A third game is documented in 1423 for a deck made in Florence for a court lady of Ferrara: "VIII Emperadori". Nothing more is known about this game. It is fertile ground for speculation.
There is also speculation that the Cary-Yale deck might have been a kind of intermediate deck, or a variation on an intermediate form. That is the main topic I want to explore. But first I need to say a little about Marziano's game and "VIII Imperadori", as possible ancestors to the Cary-Yale cards.

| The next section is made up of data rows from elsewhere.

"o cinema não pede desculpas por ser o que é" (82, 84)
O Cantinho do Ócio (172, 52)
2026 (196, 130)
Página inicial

Pratesi speculated in 2016 that "VIII Imperadori" might have been an ordinary deck with 8 extra cards, all Imperials, that functioned both as cards above the Kings in the four suits and formed a hierarchy of their own (original at http://www.naibi.net/A/501-COMTRIO-Z.pdf, my translation at http://pratesitranslations.blogspot.com ... about.html). This was in the course of dividing card games into types: games that used just cards divided into suits, with no superior powers to cards of any one suit, and games with special triumphal cards. There was also a mixed form where cards in one ordinary suit, varying from one deal to the next, took on triumphal roles. Marziano's game and possibly VIII Imperadori both fell into the triumphal type, but in a separate class from tarocchi. The difference is that in the former class were "decks with an additional series of superior cards that can be connected to the four suits", while the latter class (tarocchi) were "decks with a series of cards that cannot be connected with the four suits". He left the nature of the connection undefined.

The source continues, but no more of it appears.